Les travaux menés par Frédéric Raymond, professeur adjoint à l’École de nutrition de l’Université Laval, ont mis en lumière la modification de la flore intestinale, ou microbiote, par les antibiotiques chez des sujets sains. Dans un article publié en 2016 dans la revue Journal International Society for Microbial Ecology, les chercheurs ont relevé une augmentation de la présence de certaines bactéries porteuses de gènes de résistance aux médicaments après un traitement aux antibiotiques.
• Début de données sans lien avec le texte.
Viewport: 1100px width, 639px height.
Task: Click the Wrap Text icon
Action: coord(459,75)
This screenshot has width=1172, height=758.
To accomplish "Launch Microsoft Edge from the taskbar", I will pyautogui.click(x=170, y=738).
Selon l’étude, chez les participants ayant une flore intestinale peu diversifiée et de type Bacteroides, caractéristique du régime alimentaire occidental, des bactéries potentiellement pathogènes ont été mises en évidence, elles aussi porteuses de gènes de résistance. Les effets ont cependant été transitoires et la flore intestinale initiale s’est reconstituée en quelques semaines.
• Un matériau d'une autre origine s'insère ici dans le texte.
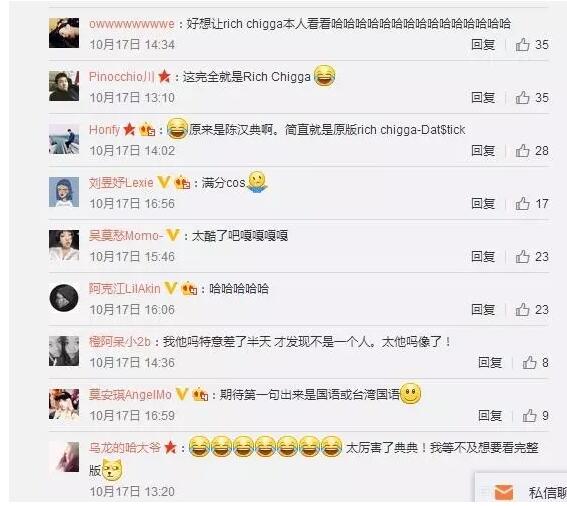Open 吴莫愁Momo- profile link
Screen dimensions: 567x506
[124, 236]
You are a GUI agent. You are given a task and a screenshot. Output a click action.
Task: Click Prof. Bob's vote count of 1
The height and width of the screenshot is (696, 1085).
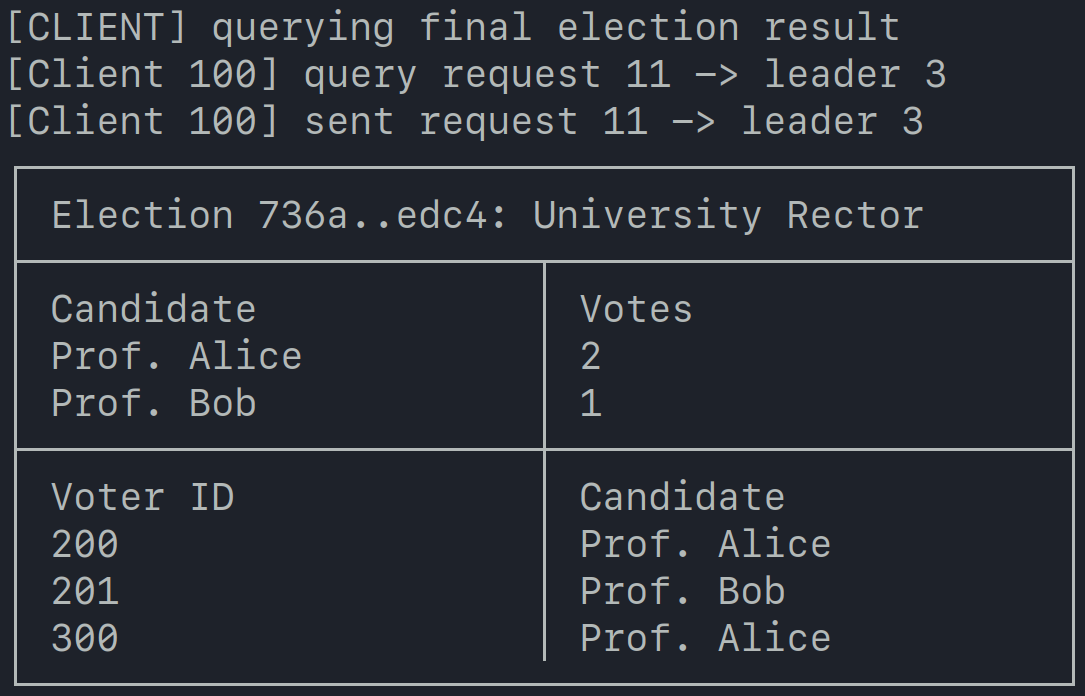(x=591, y=403)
« Comprendre l’impact de la prise d’un antibiotique sur la composition du microbiote en général mais plus particulièrement, aller mesurer l’effet sur la sélection de gènes de résistance aux antibiotiques qui seraient déjà présents chez les bactéries », résume Frédéric Raymond sur l’objectif de son étude. Soutenu par une subvention du Consortium québécois pour la découverte du médicament à hauteur de 2 millions de dollars, ce projet a eu recours à des techniques à la fin pointe de la technologique pour étudier le matériel génétique bactérien.

« En connaissant la composition du microbiote, on pourrait prédire sa réponse, on serait capable de prédire si la personne est plus à risque de certains effets adverses d’un antibiotique ». Alors que la surexposition aux médicaments à travers la médecine et l’agriculture entraine une augmentation de l’expression de gènes de résistance, Frédéric Raymond et son équipe poursuivent aujourd’hui leurs travaux pour en évaluer l’impact sur la santé.